My breakfast is often Siggi's 4% skyr (thick yogurt): http://siggisdairy.com/product/plain-whole-milk-24oz/
Plus Organic valley heavy cream: https://www.organicvalley.coop/products/cream/
Ususally about 300g + 100g, then sometimes some granola (oats, almonds, sometimes honey), for body.
Soylent is:
* 37g carb
* 21g fats
* 20g protein
What I'm eating is much healthier by my estimation:
* 16g carb
* 49g fats
* 35g protein
(Before granola, which you can use to moderate the carbs if you want.)
It is not hard to mix two things together, sometimes three. If you really want to custom flavor it, buy a jam (I suggest Mymoune rose petal jam, from Lebanon, but there are millions of flavors when you pick your own jam!)
What is so good about soylent?

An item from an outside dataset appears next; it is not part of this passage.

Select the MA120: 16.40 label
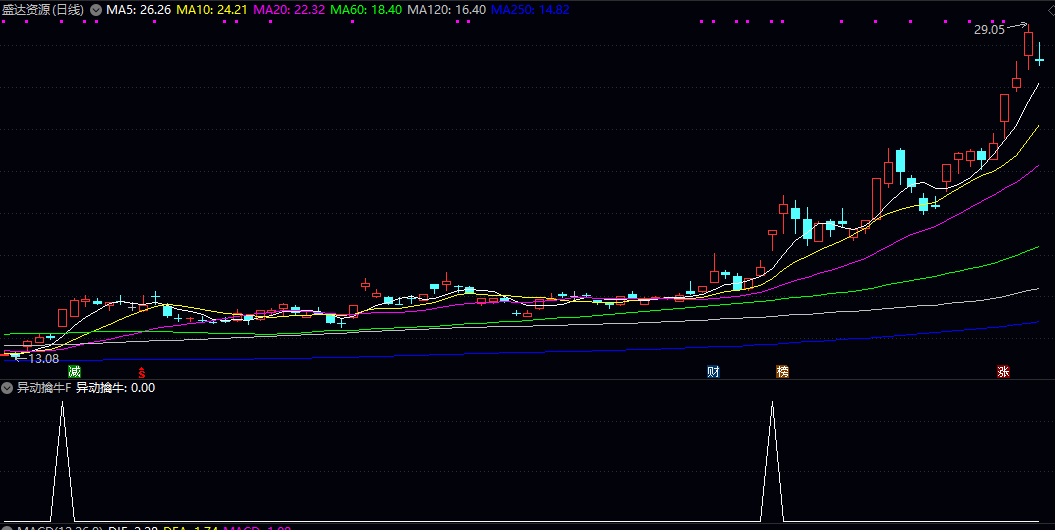The image size is (1055, 530). 446,10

Why not just mix skyr and heavy cream if that's the kind of meal you want?
Why eat a strange synthetic meal from a company that has trouble with rats and mold when you could eat a couple simple whole foods? What problem is Soylent solving, exactly?
And aren't you worried about the unfavorable omega 3:6 ratio in this stuff? Just going off the ingredients they list, I can't find any literature they give on the ratio. (If you're not up to speed, the latest: http://openheart.bmj.com/content/openhrt/3/2/e000385.full.pd... )
(Diet Note: I'm 5'10 and 146 lbs male, 12-13% body fat. In my diet I aim for ~60-70% calories from fat, but don't always hit it.)